Key hyper-parameters for a GBM are: Number of trees, learning rate, and maximum depth
- Number of Trees (iterations): Like in Random Forest, this is the maximum number of iterations to train the ensemble and retains many of the same properties as the corresponding Random Forest hyperparameter. In a similar manner to other iterative algorithms, the training and validation deviance or accuracy scores can be plotted at each iteration, and there is often a point at which the validation error begins to rise after a certain number of iterations. It is also possible to set it to a large value but introduce an early stopping criteria on which to terminate training when the out of sample deviance fails to improve by a specified threshold after a certain number of iterations.
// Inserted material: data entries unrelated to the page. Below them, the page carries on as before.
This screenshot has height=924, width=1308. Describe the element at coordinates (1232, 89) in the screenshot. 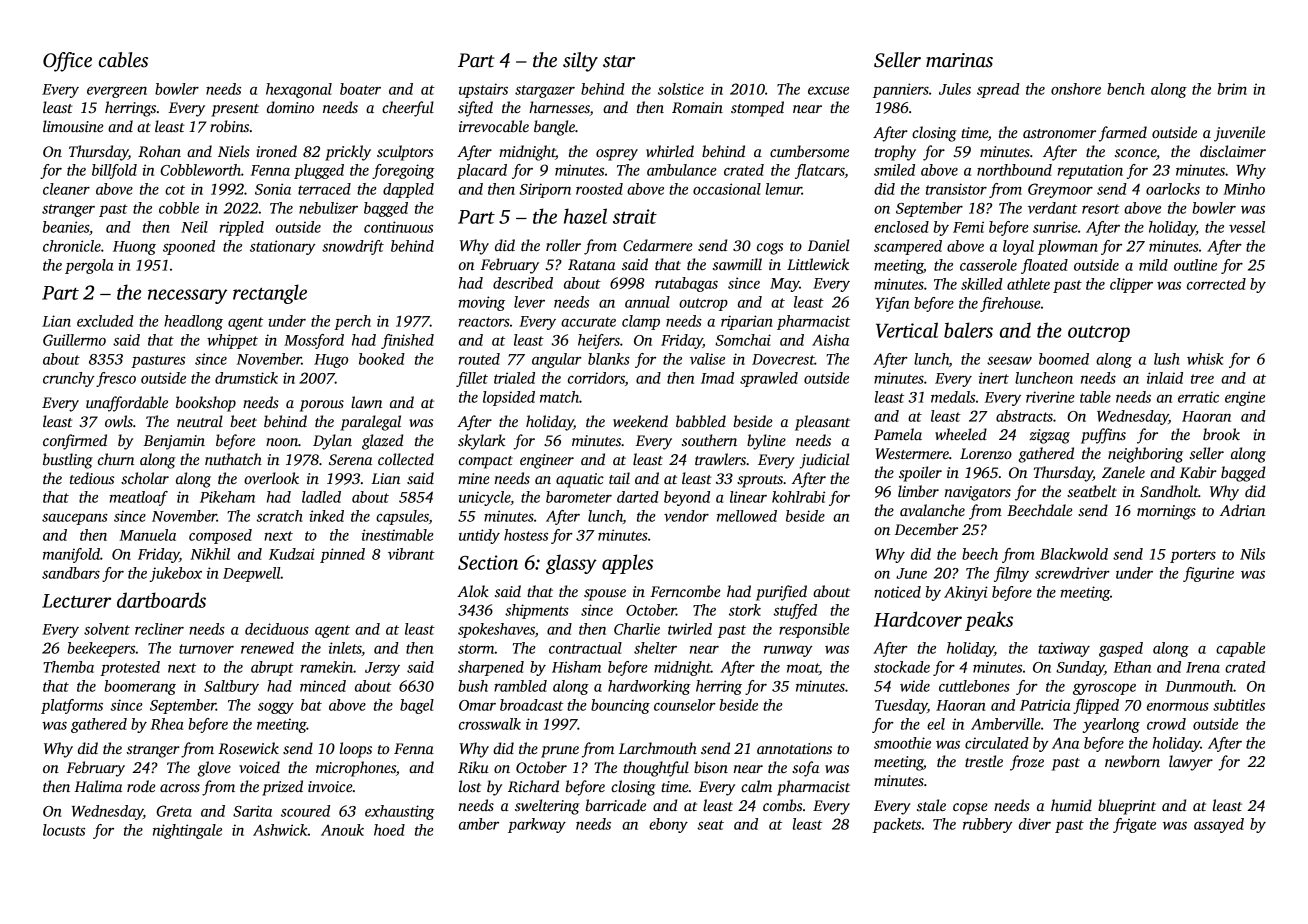

I see `brim` at that location.
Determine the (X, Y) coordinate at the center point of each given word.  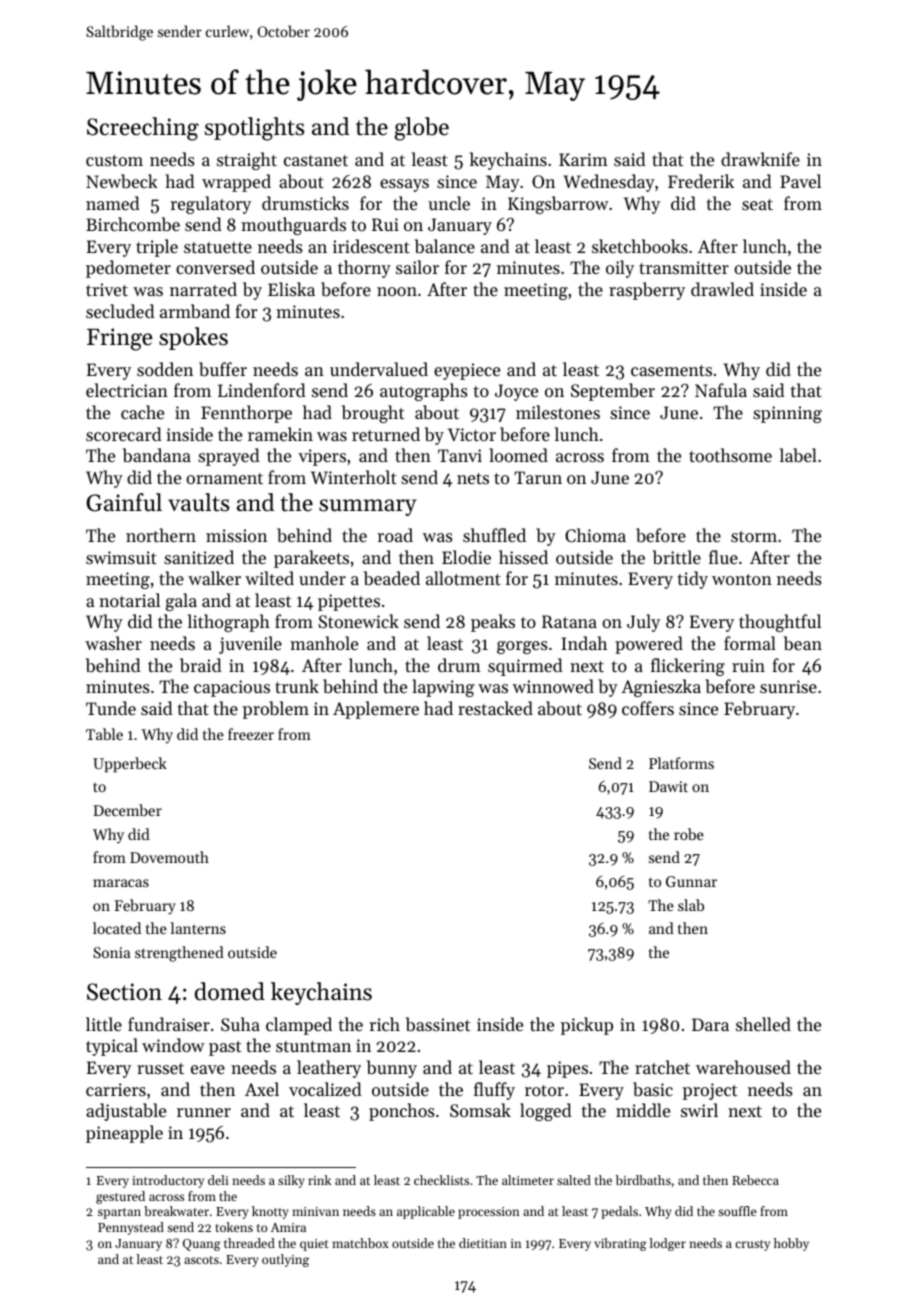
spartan (119, 1213)
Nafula (721, 390)
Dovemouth (169, 857)
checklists (441, 1180)
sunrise (788, 686)
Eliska (291, 289)
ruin (748, 665)
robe (689, 834)
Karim (583, 159)
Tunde (111, 708)
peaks (493, 623)
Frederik (701, 181)
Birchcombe (133, 224)
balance (445, 246)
- Learning Rate (shrinkage): The learning rate controls the magnitude at which the algorithm adjusts the weight given to each observation based on how well it predicted on them in previous iterations. Large values accelerate the learning process but can quickly result in overfitting if not constrained or built out to a large number of iterations. There is usually an interaction between these two hyperparameters. If the number of trees is large, the learning rate is usually set to a lower value to allow the algorithm to more gradually compensate for its mistakes without learning so quickly that it models noise in the data.
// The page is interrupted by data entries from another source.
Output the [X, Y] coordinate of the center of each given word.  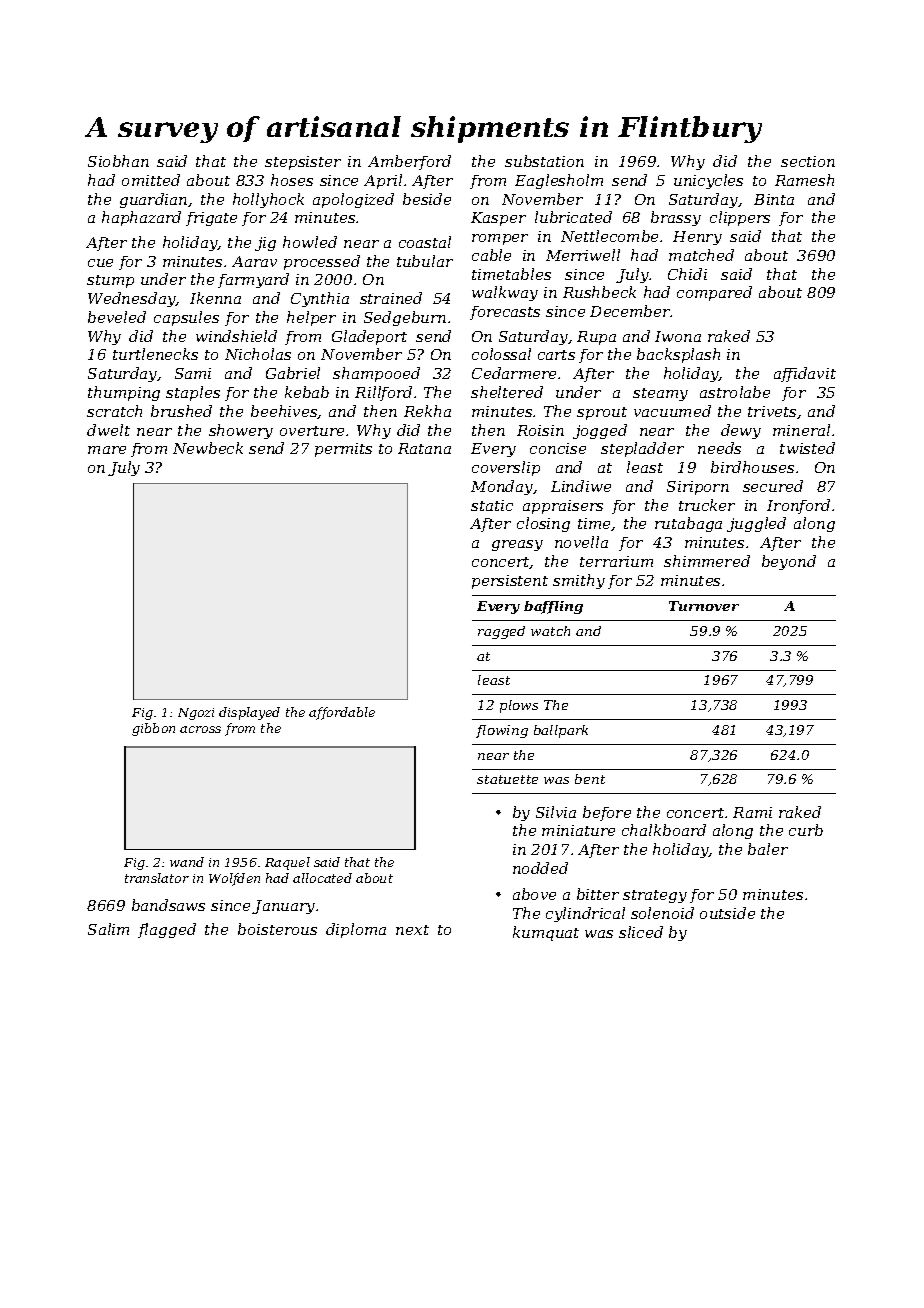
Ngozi [196, 714]
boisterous [277, 929]
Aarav [254, 261]
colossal [501, 354]
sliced [641, 932]
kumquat [546, 933]
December [630, 311]
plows [519, 706]
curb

- Maximum Depth: The depth controls the complexity of individual decision trees in the ensemble. Larger values allow for more complex trees to be created but also increase the risk of overfitting. Smaller values are usually preferred, as the idea of boosting is to transform simple decision trees into more powerful learners by the conclusion of the ensemble. All of the hyperparameters can be tuned simultaneously using a grid search approach with cross-validation.